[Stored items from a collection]

▽

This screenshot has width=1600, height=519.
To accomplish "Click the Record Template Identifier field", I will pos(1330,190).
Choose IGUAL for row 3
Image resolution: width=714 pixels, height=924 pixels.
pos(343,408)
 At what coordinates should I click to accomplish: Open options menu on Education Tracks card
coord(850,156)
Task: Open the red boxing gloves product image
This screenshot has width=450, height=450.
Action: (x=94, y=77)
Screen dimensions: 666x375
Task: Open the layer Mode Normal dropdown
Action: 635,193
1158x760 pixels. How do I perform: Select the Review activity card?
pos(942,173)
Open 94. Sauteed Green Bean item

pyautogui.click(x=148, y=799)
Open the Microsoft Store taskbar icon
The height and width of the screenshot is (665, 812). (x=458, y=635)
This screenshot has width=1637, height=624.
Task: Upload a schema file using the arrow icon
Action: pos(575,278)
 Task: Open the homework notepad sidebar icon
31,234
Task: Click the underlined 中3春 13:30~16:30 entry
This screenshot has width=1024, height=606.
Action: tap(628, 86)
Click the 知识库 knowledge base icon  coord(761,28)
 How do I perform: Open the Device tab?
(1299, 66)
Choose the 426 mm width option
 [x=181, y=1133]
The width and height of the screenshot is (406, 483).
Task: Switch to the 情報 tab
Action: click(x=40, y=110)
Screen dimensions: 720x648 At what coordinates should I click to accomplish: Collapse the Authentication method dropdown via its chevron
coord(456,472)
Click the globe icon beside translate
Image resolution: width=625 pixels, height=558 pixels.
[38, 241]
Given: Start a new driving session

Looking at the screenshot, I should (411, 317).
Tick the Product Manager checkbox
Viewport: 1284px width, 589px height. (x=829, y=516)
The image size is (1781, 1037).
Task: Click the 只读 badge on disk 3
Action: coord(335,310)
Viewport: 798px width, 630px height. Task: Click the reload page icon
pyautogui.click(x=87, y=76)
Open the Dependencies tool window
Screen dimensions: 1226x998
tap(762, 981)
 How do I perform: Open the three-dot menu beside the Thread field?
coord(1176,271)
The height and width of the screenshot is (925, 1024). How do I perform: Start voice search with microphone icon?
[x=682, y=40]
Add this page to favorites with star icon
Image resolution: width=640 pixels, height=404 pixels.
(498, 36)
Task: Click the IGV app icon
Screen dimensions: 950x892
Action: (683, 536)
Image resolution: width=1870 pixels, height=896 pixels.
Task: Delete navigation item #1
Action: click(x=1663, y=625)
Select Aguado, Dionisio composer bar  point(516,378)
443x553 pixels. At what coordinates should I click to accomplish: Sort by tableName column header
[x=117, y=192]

△

Transcribe the entries exactly.

_Solution for this exercise_
This screenshot has width=1600, height=519.
To accomplish "Click the Record Template Identifier field", I will pos(1330,190).
Choose IGUAL for row 3
Image resolution: width=714 pixels, height=924 pixels.
pos(343,408)
 At what coordinates should I click to accomplish: Open options menu on Education Tracks card
coord(850,156)
Task: Open the red boxing gloves product image
This screenshot has width=450, height=450.
Action: (x=94, y=77)
Screen dimensions: 666x375
Task: Open the layer Mode Normal dropdown
Action: 635,193
1158x760 pixels. How do I perform: Select the Review activity card?
pos(942,173)
Open 94. Sauteed Green Bean item

pyautogui.click(x=148, y=799)
Open the Microsoft Store taskbar icon
The height and width of the screenshot is (665, 812). (x=458, y=635)
This screenshot has width=1637, height=624.
Task: Upload a schema file using the arrow icon
Action: pos(575,278)
 Task: Open the homework notepad sidebar icon
31,234
Task: Click the underlined 中3春 13:30~16:30 entry
This screenshot has width=1024, height=606.
Action: tap(628, 86)
Click the 知识库 knowledge base icon  coord(761,28)
 How do I perform: Open the Device tab?
(1299, 66)
Choose the 426 mm width option
 [x=181, y=1133]
The width and height of the screenshot is (406, 483).
Task: Switch to the 情報 tab
Action: click(x=40, y=110)
Screen dimensions: 720x648 At what coordinates should I click to accomplish: Collapse the Authentication method dropdown via its chevron
coord(456,472)
Click the globe icon beside translate
Image resolution: width=625 pixels, height=558 pixels.
[38, 241]
Given: Start a new driving session

Looking at the screenshot, I should (411, 317).
Tick the Product Manager checkbox
Viewport: 1284px width, 589px height. (x=829, y=516)
The image size is (1781, 1037).
Task: Click the 只读 badge on disk 3
Action: coord(335,310)
Viewport: 798px width, 630px height. Task: Click the reload page icon
pyautogui.click(x=87, y=76)
Open the Dependencies tool window
Screen dimensions: 1226x998
tap(762, 981)
 How do I perform: Open the three-dot menu beside the Thread field?
coord(1176,271)
The height and width of the screenshot is (925, 1024). How do I perform: Start voice search with microphone icon?
[x=682, y=40]
Add this page to favorites with star icon
Image resolution: width=640 pixels, height=404 pixels.
(498, 36)
Task: Click the IGV app icon
Screen dimensions: 950x892
Action: (683, 536)
Image resolution: width=1870 pixels, height=896 pixels.
Task: Delete navigation item #1
Action: click(x=1663, y=625)
Select Aguado, Dionisio composer bar  point(516,378)
443x553 pixels. At what coordinates should I click to accomplish: Sort by tableName column header
[x=117, y=192]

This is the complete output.